Par exemple, lorsque le virus se multiplie dans les poumons, il détruit de nombreuses cellules pulmonaires, pouvant entraîner des séquelles respiratoires à long terme. 

S’il s’attaque à des cellules qui produisent et sécrètent des hormones (glandes surrénales, hypothalamus, thyroïde, ovaires, testicules…), cela va modifier les concentrations hormonales, qui à leur tour vont modifier l’activité de certains organes cibles. 

Plusieurs études ont ainsi observé, parmi les personnes souffrant de covid long, une baisse du taux de cortisol, l’« hormone du stress », qui régule notamment notre glycémie en cas de stress et joue un rôle dans le cycle veille-sommeil. 

Autre découverte : ce virus n’agit pas nécessairement comme un tueur cellulaire forcené. Il peut infecter une cellule sans la détruire, et la dérégler de l’intérieur. 

Plusieurs études ont montré que certaines de ses protéines pouvaient durablement perturber le fonctionnement des mitochondries, les usines énergétiques de nos cellules. 
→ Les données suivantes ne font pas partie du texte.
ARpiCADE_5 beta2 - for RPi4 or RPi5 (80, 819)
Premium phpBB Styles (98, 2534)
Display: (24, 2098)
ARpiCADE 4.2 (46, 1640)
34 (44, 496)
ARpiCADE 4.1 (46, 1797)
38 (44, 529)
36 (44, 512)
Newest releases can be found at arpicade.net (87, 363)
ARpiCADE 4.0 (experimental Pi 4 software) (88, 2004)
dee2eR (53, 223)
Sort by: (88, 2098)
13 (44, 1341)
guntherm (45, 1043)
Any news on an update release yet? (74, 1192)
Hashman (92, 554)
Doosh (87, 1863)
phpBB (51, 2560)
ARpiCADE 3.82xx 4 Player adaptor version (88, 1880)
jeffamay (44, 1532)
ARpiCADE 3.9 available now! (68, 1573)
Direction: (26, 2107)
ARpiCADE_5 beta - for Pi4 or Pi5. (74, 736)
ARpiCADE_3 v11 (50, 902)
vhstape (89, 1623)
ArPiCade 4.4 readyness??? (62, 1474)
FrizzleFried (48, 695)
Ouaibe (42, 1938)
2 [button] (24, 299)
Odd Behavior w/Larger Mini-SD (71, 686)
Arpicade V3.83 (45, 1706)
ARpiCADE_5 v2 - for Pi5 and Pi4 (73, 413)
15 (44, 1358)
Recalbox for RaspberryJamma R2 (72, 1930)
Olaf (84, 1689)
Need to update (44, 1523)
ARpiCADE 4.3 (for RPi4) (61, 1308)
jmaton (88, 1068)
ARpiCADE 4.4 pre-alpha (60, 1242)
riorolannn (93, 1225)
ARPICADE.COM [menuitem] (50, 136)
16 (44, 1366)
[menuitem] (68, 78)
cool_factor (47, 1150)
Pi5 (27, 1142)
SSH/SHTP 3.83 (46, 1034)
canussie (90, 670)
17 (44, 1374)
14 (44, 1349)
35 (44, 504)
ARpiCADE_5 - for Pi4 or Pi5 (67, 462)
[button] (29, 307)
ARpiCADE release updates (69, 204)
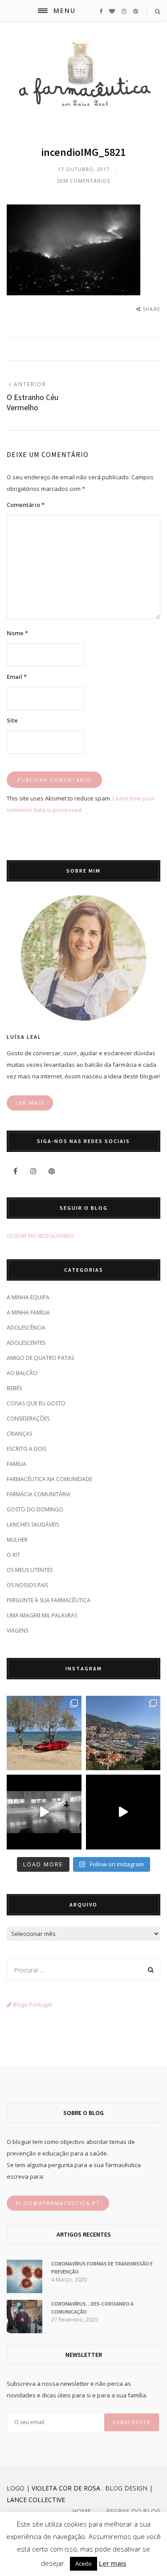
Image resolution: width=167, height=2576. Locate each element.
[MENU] (43, 10)
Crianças (19, 1433)
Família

Voilà qui pourrait expliquer la fatigue générale mais aussi l’épuisement, voire les malaises après effort. 

L’immunité chamboulée 

Autre mécanisme envisagé : le covid long pourrait être lié à une perturbation à long terme de notre immunité. 

Lors de l’infection, les cellules immunitaires dites T qui reconnaissent le virus sont amplifiées : ce sont elles qui sont chargées d’éliminer les cellules infectées. Mais en cas d’emballement, il peut arriver que d’autres cellules T, non spécifiques du virus, soient également amplifiées. 
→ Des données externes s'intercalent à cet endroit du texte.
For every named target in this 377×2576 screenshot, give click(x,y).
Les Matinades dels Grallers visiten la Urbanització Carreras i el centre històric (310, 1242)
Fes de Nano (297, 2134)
Résultat : au lieu de s’attaquer spécifiquement aux cellules infectées par le Sars-CoV-2, elles peuvent détruire des cellules de l’organisme.
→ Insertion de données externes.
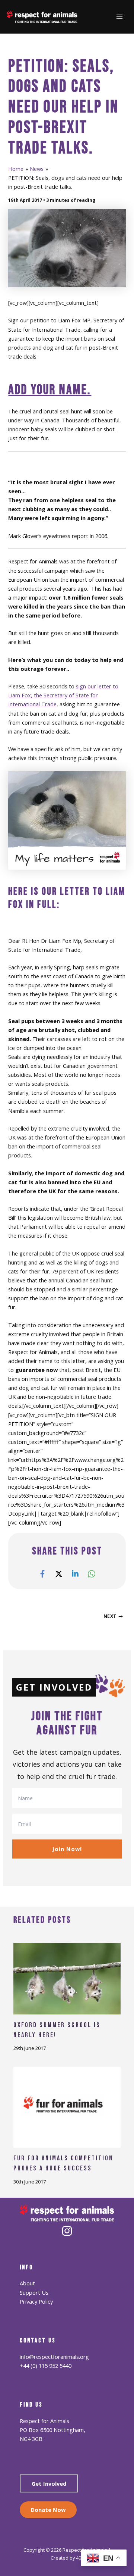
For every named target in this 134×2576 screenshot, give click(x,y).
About (27, 2283)
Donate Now (48, 2509)
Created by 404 (67, 2557)
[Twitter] (59, 1573)
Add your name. (49, 390)
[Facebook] (42, 1573)
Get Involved (49, 2483)
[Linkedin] (75, 1573)
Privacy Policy (36, 2301)
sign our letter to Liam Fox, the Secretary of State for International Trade (63, 695)
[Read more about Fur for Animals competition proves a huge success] (67, 2106)
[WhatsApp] (91, 1573)
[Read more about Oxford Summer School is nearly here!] (67, 1978)
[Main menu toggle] (119, 17)
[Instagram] (67, 2230)
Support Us (34, 2292)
Ce phénomène d’auto-immunité a été retrouvé dans plusieurs études sur le covid long. Par ailleurs, après la phase aiguë de l’infection, on observe fréquemment une baisse temporaire de l’activité du système immunitaire. 

Cette légère immunodéficience semble favoriser une réémergence de certains virus dormants, tels que le virus d’Epstein-Barr, impliqué dans la mononucléose, mais aussi dans le développement de la sclérose en plaque. 

Enfin, il existe aussi une hypothèse dite épigénétique : un épisode d’infection pourrait entraîner une altération non pas de notre ADN mais des marqueurs qui permettent sa lecture. Cette reprogrammation épigénétique (littéralement au-dessus des gènes), qui se transmet aux cellules filles, pourrait par la suite modifier certaines activités cellulaires, en particulier celles de nos cellules immunitaires. Certains spécialistes parlent ainsi de « cicatrices épigénétiques irréversibles ». 

« Quand on aura vraiment compris les causes du covid long, nous aurons enfin des outils diagnostiques et des traitements spécifiques. 

Pour l’heure, notre stratégie consiste à traiter les différents symptômes, ce qui ne guérit certes pas les patients, mais les soulage », résume l’infectiologue Dominique Salmon-Ceron, qui participe au sein de la Haute Autorité de santé à l’élaboration des recommandations de prise en charge des patient·es. 

Cette spécialiste française du covid long attend beaucoup des essais cliniques en cours sur de nouveaux antiviraux, spécifiquement dirigés contre le virus. 

Ils permettraient de débarrasser les patient·es de ces potentiels réservoirs viraux. 

« En France, aucun essai de ce type n’est financé », regrette-t-elle, avant de souligner une autre tendance typiquement française : celle de la psychiatrisation de ces symptômes, en particulier au début de la pandémie.

« Les patients en ont beaucoup souffert… », note-t-elle. 

« Tirer les leçons du Covid-19, c’est aussi s’appuyer sur ce que nous apprend le covid long et mettre en place un plan ambitieux concernant les syndromes post-infectieux », soulignait en novembre dernier le Comité de veille et d’anticipation des risques sanitaires (Covars), qui a succédé au Conseil scientifique créé pour faire face au Covid. 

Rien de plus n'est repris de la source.